At this crisis came twenty-five Syracusan ships of war, which had been taking part in the war then being carried on between Athens and Sparta. At first they were full of hope. It was rumoured that, besides the ships, the Syracusans were coming to their help with a levy en masse. But then came a most disquieting report. Hannibal was filling, it was said, his own ship with the picked troops of his army, and intended to fall upon Syracuse when that city should be stripped of its able-bodied men. The Syracusan commander dared not stay at Himera in the face of this alarm. The ships of war must, he said, sail home at once. But they would take as many of the helpless population of Himera as they could hold. The offer was accepted; for dreadful as it was thus to leave their homes, it was the only hope of escape that the poor creatures had. The ships were fled till they could hold no more. Then the Syracusan general marched out of the town in such haste, we are told, that he did not even stop to bury his own dead. Many of the inhabitants who could not be received on board the ships accompanied him on his march, preferring this to waiting for the return of the fleet; for this was to come back and carry off the rest of the population.

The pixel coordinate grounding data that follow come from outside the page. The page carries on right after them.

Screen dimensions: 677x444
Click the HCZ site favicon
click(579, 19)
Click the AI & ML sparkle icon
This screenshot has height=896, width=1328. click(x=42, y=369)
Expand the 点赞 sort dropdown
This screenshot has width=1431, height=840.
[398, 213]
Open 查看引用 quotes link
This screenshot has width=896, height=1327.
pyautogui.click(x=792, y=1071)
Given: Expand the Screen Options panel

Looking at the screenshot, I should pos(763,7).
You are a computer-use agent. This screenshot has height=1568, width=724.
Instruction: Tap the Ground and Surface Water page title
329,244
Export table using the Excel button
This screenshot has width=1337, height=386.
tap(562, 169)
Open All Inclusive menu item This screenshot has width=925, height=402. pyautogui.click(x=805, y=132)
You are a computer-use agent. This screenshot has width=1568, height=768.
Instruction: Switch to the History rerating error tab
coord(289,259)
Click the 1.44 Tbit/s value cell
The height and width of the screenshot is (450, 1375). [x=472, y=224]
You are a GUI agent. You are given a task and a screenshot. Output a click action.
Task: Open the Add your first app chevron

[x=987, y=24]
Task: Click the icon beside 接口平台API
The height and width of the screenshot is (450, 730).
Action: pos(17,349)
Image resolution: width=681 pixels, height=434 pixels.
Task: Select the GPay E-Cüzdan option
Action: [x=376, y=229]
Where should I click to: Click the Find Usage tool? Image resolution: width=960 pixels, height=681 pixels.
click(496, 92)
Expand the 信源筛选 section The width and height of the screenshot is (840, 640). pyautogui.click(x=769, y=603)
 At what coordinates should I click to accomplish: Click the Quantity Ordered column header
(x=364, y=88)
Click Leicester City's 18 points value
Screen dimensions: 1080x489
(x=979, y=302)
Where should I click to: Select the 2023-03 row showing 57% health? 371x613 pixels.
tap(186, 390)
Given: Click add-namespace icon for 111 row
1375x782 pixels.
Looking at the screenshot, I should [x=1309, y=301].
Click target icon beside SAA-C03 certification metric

It was well for them that they did so. The next day the Carthaginians renewed the assault. The besieged were sadly reduced in numbers and weary, for after the battle of the day before they had spent the night in arms upon the walls. Still they held out. All that day the battle was kept up. On the morrow the ships came back, but at the very moment of their coming in sight a great part of the wall was broken down by the battering-rams, and the Spaniards in Hannibal's army rushed in. A general massacre followed, and was continued till Hannibal issued strict orders that all that remained were to be taken alive. It was no feeling of mercy that prompted these orders. The women and children were divided among the conquerors; the men were taken to the spot where Hamilcar had been last seen alive, and there to the number of three thousand cruelly slaughtered, an expiatory sacrifice to the spirit of the dead. Himera itself was utterly destroyed. The walls and houses were razed to the ground; the temples were first plundered and then burnt.

The rest of the Greek cities in Sicily must have trembled lest the fate which had fallen on Selinus and Himera should overtake themselves. But for the time, at least, their fears were relieved. Hannibal had done what he came to do, had avenged the defeat of Himera, the death of his grandfather, and his father's exile, and he was satisfied. He sent the native Sicilians who had joined him to their homes, dismissed many of his mercenaries, and, after leaving sufficient force to hold the territory which he had occupied, carried the rest of his army to Carthage. He brought with him much spoil and many trophies, and his countrymen received him with the highest honours. He had won in a few weeks' time victories that surpassed all that had ever been gained by Carthage before.